In the present critical circumstances, Armenia could be an ideal location for a regional assembly of Middle East Christians that would discuss their common problems, and do so safely.

Both Ethiopians and Assyrians of northern Iraq (historic Adiabene) may compete with Armenians for the bragging rights of the first Christian state, but Armenia is clearly the most Christian of the regional states today, while also being the smallest in population.

The Ireland example

The population of Ireland has still not recovered from the great famine of the mid-19th century. By 1900s, owing to the deaths and large-scale emigration, the Republic of Ireland’s population was 3 million people, less than half what it was fifty years earlier. And 3 million is what the population remained through the 1980s, thanks to continued emigration to North America.

Today only about five percent of the world’s Irish live within the Republic of Ireland. But Ireland today is coping with another sort of a challenge: immigration from new European Union member states and countries from outside the EU.

Only a small minority of the Irish abroad has repatriated to their ancestral homeland, but this new type of immigration is helping stem the past demographic loses.

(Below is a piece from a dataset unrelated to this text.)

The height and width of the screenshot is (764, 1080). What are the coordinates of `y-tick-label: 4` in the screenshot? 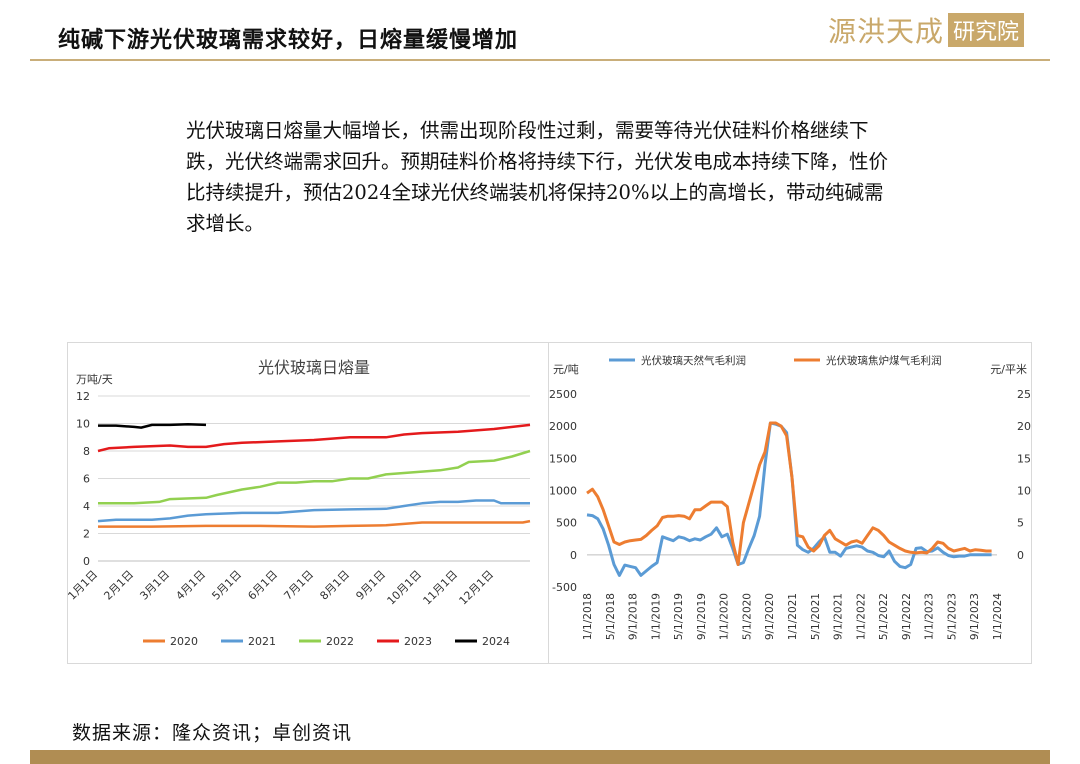 It's located at (86, 506).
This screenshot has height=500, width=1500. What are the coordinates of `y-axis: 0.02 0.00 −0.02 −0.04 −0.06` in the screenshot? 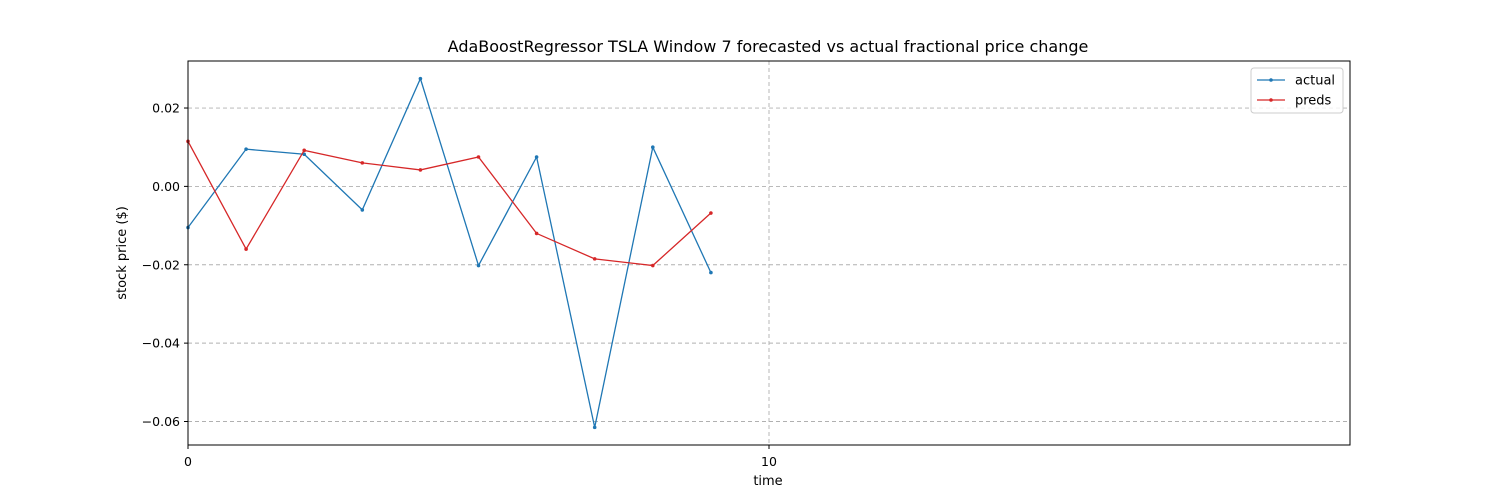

Re-branding and populating Armenia

As a nation that has suffered from extreme persecution, Armenians must recognize a moral imperative in extending a helping hand to other groups now facing not too dissimilar dangers.

This outreach could initially involve a gathering format such as a regional assembly and soonArmeniashould also consider a policy that would offer favorable immigration rights to select groups, including Middle East Christians and some other Armenia-connected groups such as Yezidi Kurds.

Certainly, it is unlikely that any of these groups would resettle in Armenia en masse in the near future, but Armenia’s demographic prospects would benefit even if a small fraction of Middle East Christians – who number more than all Armenians worldwide– ends up in Armenia

Of course, this would require a fundamental rethinking of the purpose of the Armenian state, which so far has served as the gathering place and protector of mostly (if not exclusively) ethnic Armenians.

But as far as cases of re-imagining one’s purpose go, Armenia as a safe haven for Christians – whose lives are endangered in the Middle East and cultures facing assimilation in the West – would perhaps be a sort of shift more or less acceptable to largely conservative Armenian public.